La Photothèque de Bretagne : un bel outil illustrant ce qu’est le mille feuilles numérique ?

Rappeler combien internet, et de manière plus générale, les outils du numérique facilitent la vie des historien.nes et des généalogistes revient à enfoncer en courant une porte ouverte. Pour autant, il reste encore beaucoup à faire dans un contexte malheureusement difficile, les opérations de numérisation et de mise en ligne coutant d’autant plus cher que les finances publiques ne sont pas nécessairement au meilleur de leur forme. Aussi nous ne pouvons que nous féliciter de l’annonce de la mise à disposition au grand public, par la région et via un site dédié, des riches collections de la photothèque de l'invetaire du patrimoine de Bretagne.

Un interface austère mais très efficace.

Au total, ce sont donc plus de 500 000 clichés qui vont être mis soumis à la curiosité des internautes, fruits d’une collecte débutée en 1964 par le Service de l’inventaire du patrimoine de Bretagne. Il y en aura donc pour les goûts et les besoins puisque la région annonce des clichés argentiques et numériques, des cartes postales, des plans… Au passage, on mesure combien la réflexion d’Alain Croix et Jean-Yves Veillard est juste : le patrimoine est avant tout un regard porté sur le réel, matériel ou non, et est donc à ce titre une notion éminemment fluctuante1. C’est aussi cela que permettra à terme de mesurer la photothèque en ligne, ce qui fait patrimoine en 1998 ne le faisant pas nécessairement 30 ans plus tôt…

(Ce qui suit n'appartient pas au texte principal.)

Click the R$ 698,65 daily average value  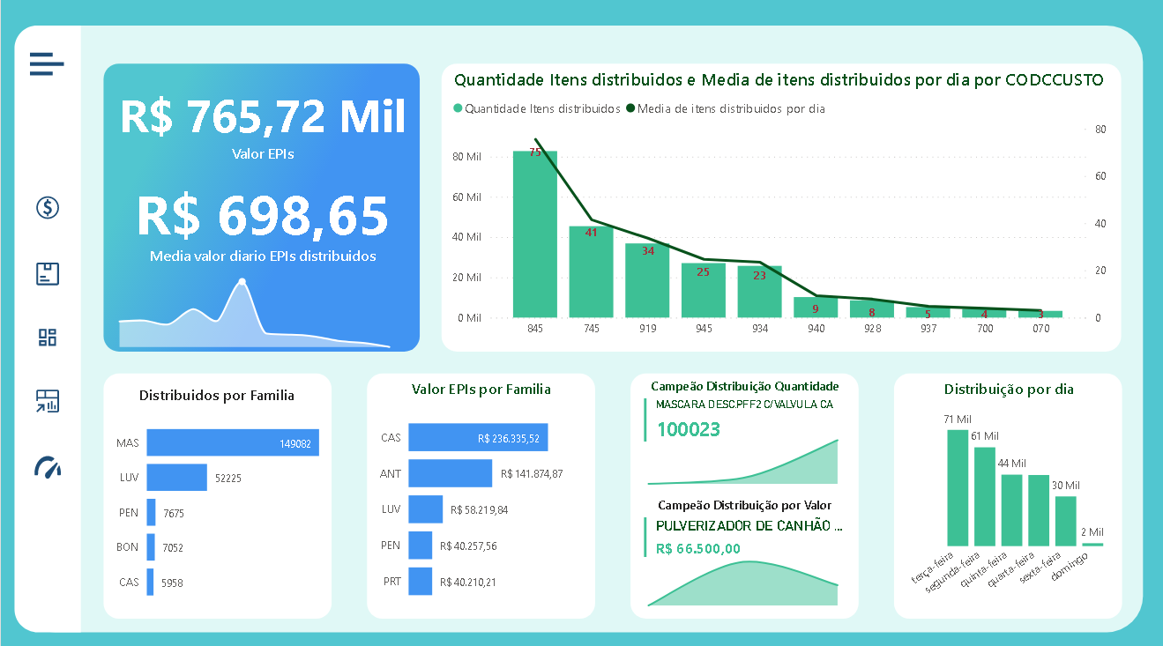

Pour autant, force est pour l’heure d’avouer notre frustration. Le processus de mise en ligne n’en est en effet qu’à ses débuts, ce qui donne parfois l’impression que le moteur de recherche tourne un peu à vide, faute d’items à retrouver. Les férus d’histoire militaire pourront ainsi passer leur chemin puisque les entrées « régiment », « infanterie » ou encore « artillerie » n’aboutissent pour l’instant à aucune réponse, comme si la Bretagne n’avait en la matière aucun patrimoine. Néanmoins, soulignons ici l’ergonomie du site. Les recherches peuvent s’effectuer de façon thématique ou géographique via une interface très intuitive. Tout est pratique et rapide, ce qui est assurément un excellent gage pour l’avenir.

Saluons de plus la volonté du Conseil régional de Bretagne d’associer le public à cet inventaire patrimonial. Classiquement, celui-ci est sollicité via divers projets collaboratifs visant à enrichir les collections ou à mieux les référencer. Il s’agit-là d’une démarche aujourd’hui habituelle – participant tout autant d’un impératif de communication politique que d’une uberisation latente des professionnels de la culture – qui ici s’insère dans une véritable continuité, puisque la Région Bretagne accorde depuis 2013 des subventions – parfois conséquentes – dans le cadre d’appels à projets. Mais là n’est sans doute le plus novateur. En effet, à défaut d’être dans le domaine public, puisque les droits sont conservés par l’Inventaire du Patrimoine, ces photographies sont en communication libre, mais soumises à autorisation de reproduction. Sans doute y a-t-il là une voie médiane intéressante à explorer, à défaut d’être pleinement satisfaisante, favorisant d’une part la créativité des utilisateurs d’archives tout en offrant, ce qui est du reste compréhensible, à la collectivité territoriale une certaine maîtrise de ses collections.

La carte postame: emblème d'un mille feuilles numérique? Carte postale. Collection particulière.

C’est donc un outil plein d’avenir et particulièrement prometteur que cette photothèque du patrimoine breton récemment mise en ligne par le Conseil régional. Bien entendu, tout n’est pas parfait et le succès reste notamment conditionné à un enrichissement drastique des collections disponibles en ligne. Pour autant, il n’en demeure pas moins que ce nouveau site pose la question de l’empilement, et plus encore de l’interopérabilité, de ces outils, chaque collectivité territoriale voulant ou presque disposer de sa propre vitrine numérique. Si L’Histoire à la source développée par les Archives départementales d’Ille-et-Vilaine ou les Tablettes rennaises mises en ligne par Rennes métropole sont d’excellents outils, n’incarnent-il pas aussi le volet digital du mille feuilles administratif que d’aucuns se plaisent à dénoncer ?  Ici la question semble se poser avec d’autant plus d’acuité que la Photothèque de Bretagne annonce la mise en ligne prochaine de collections de cartes postales qui ne manqueront pas de faire doublon avec celle du Cartopole de Baud, institution régionale dont on connaît la politique particulièrement rigoureuse en termes de droits de reproduction…

Erwan LE GALL

 

 

 

1 CROIX, Alain et VEILLARD, Jean-Yves (dir.), Dictionnaire du patrimoine breton, Rennes, Presses universitaires de Rennes, 2013, p. 9.